Era la primavera del 2012 quando andai a Beit Jala, nei pressi di Betlemme, per scoprire da vicino cosa stava succedendo nella colline e nella valle del Cremisan che Israele, nella sua incontenibile ingordigia,  cercava di annettersi grazie al mostro di cemento che violenta il paesaggio, le vite e i diritti dei palestinesi. Dopo aver parlato col sindaco e alcuni membri delle 58 famiglie che avrebbero perso le loro terre, andai a intervistare don Franco, il prete salesiano che dirigeva il complesso viti-vinicolo del Cremisan e che tentava di proteggere dalle mire israeliane questa collina coltivata a viti e olivi che sfortunatamente si trova sotto uno dei più grandi insediamenti israeliani, ovviamente arbitrari.

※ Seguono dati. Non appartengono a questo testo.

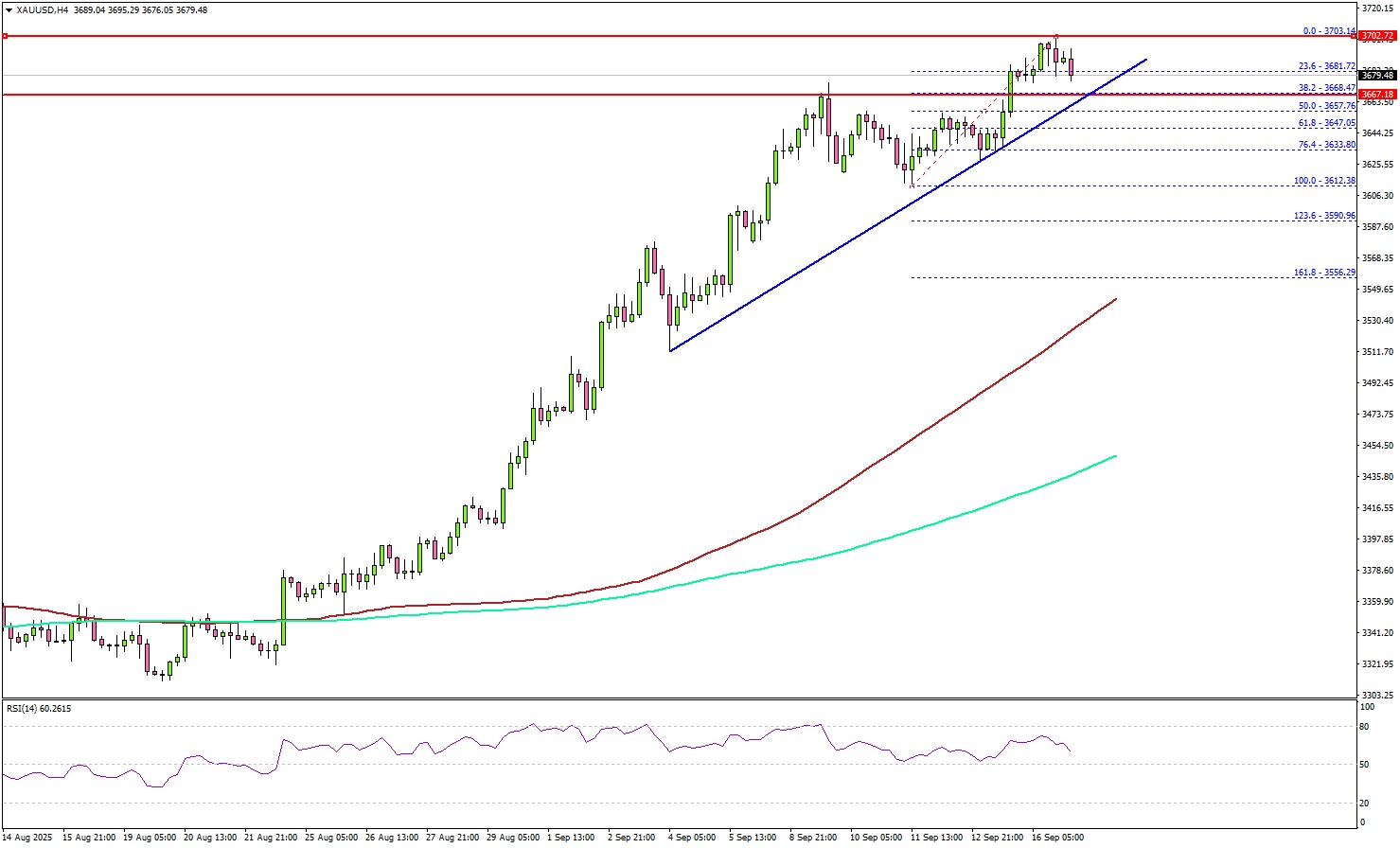Select the left anchor of upper red line
Image resolution: width=1400 pixels, height=848 pixels.
click(x=6, y=36)
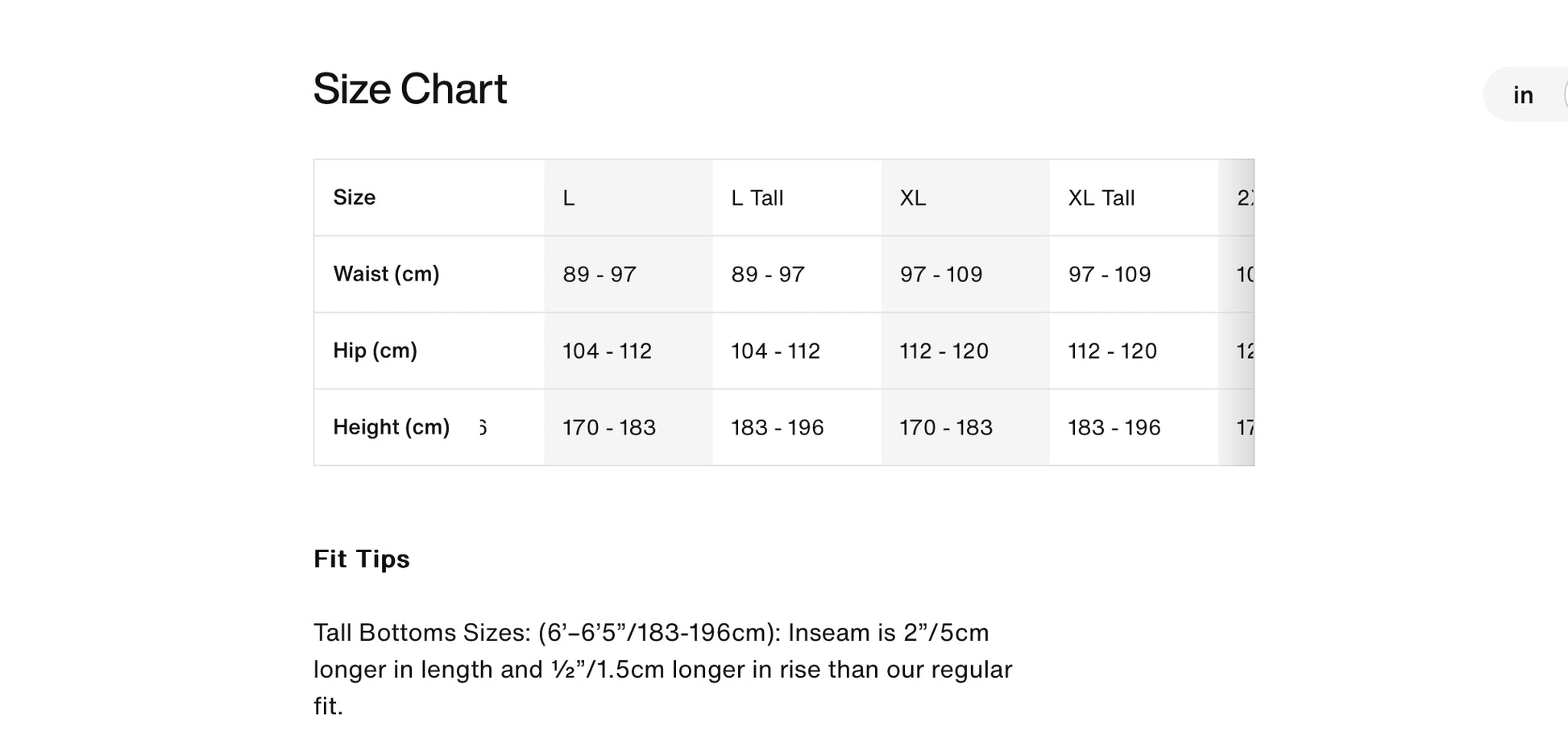Click the height range for size XL

[x=946, y=428]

L’incontro non ebbe un esordio cordiale, don Franco era un uomo colto, intelligente, ma piuttosto ruvido.

Alle mie domande rispondeva che lui faceva il prete e non discuteva di politica. Fingendo di non accorgermi del suo tentativo di liquidarmi cercai un varco per fargli accettare se non un’intervista, almeno un breve colloquio.

Gli parlai della campagna che stavo portando avanti in Italia sui vini Cremisan, con la quale provavo a far comprendere l’arbitrio del muro israeliano e della confisca della collina alla quale i salesiani e lui personalmente avevano dedicato tanti anni di lavoro. L’aggancio fu quello giusto, don Franco si aprì e, sempre affermando di non parlare di politica, mi disse che  i quasi cinquant’anni che aveva passato in Palestina, i numerosi libri letti - anche in arabo -  non solo di poesia e narrativa ma anche di storia, non gli avevano mai permesso di capire davvero la questione israelo-palestinese finché non gli capitò di leggere La pulizia etnica della Palestina.  

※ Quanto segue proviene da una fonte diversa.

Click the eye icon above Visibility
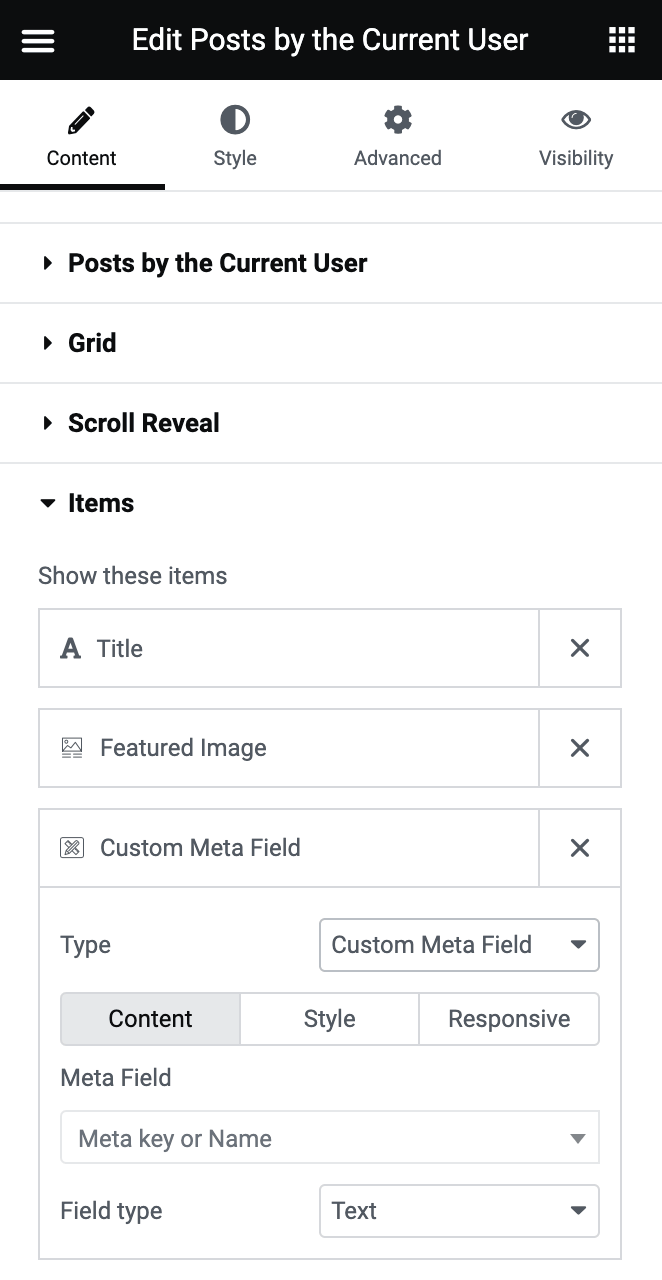The image size is (662, 1280). click(576, 118)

Insistette sul fatto che non avrebbe mai capito la realtà autentica della situazione israelo-palestinese se non avesse letto quel libro. Mi dissi completamente d’accordo perché era stato una pietra miliare anche per me e aveva segnato il passaggio dall’attivismo filopalestinese nato dal rifiuto dell’ingiustizia,  alla piena consapevolezza che la realtà attuale è basata su un originario progetto sionista che lo storico Pappé è riuscito a mostrare  basandosi sui documenti israeliani finalmente desecretati.  

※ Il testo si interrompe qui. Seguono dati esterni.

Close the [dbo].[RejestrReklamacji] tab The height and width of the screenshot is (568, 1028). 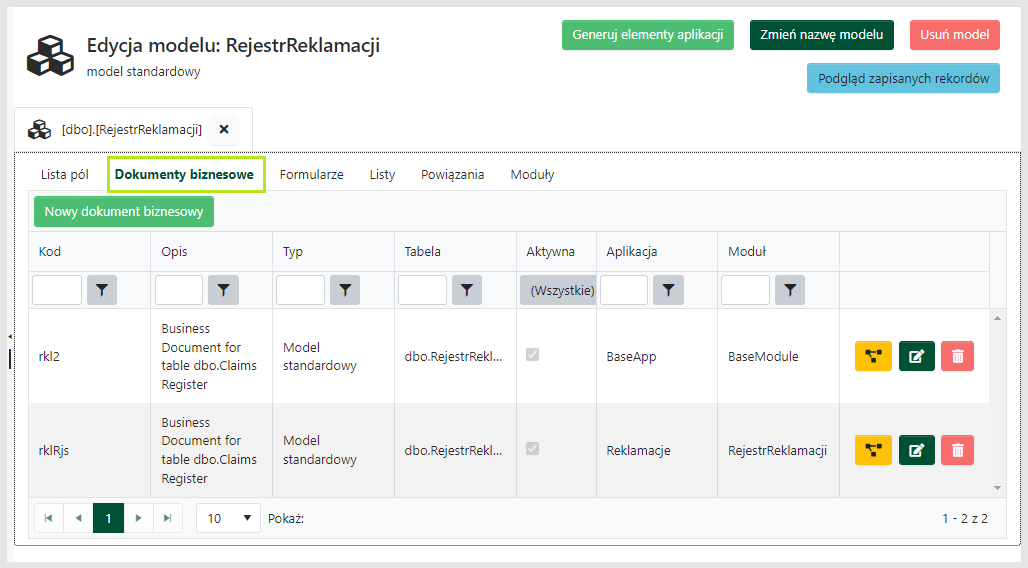pos(224,129)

Il non più laconico e scostante don Franco, una volta scoperto questo punto in comune divenne gentile e parlammo a lungo.

Nella sua convinzione sacerdotale che la consapevolezza può far mutare comportamenti e idee, mi disse che chiunque avesse letto quel libro avrebbe capito l’origine reale di un’ingiustizia da sempre impunita, quindi era un libro da far leggere a tutti. Una pietra miliare posta sul cammino della conoscenza proprio da un accademico israeliano il quale, nel rispetto della realtà storica e con grande onestà intellettuale, aveva reso pubblica una verità così scomoda che lo avrebbe reso oggetto di diffamazioni e ostilità inducendolo ad abbandonare Israele e a proseguire il suo lavoro di ricerca e la sua carriera accademica in un’università britannica.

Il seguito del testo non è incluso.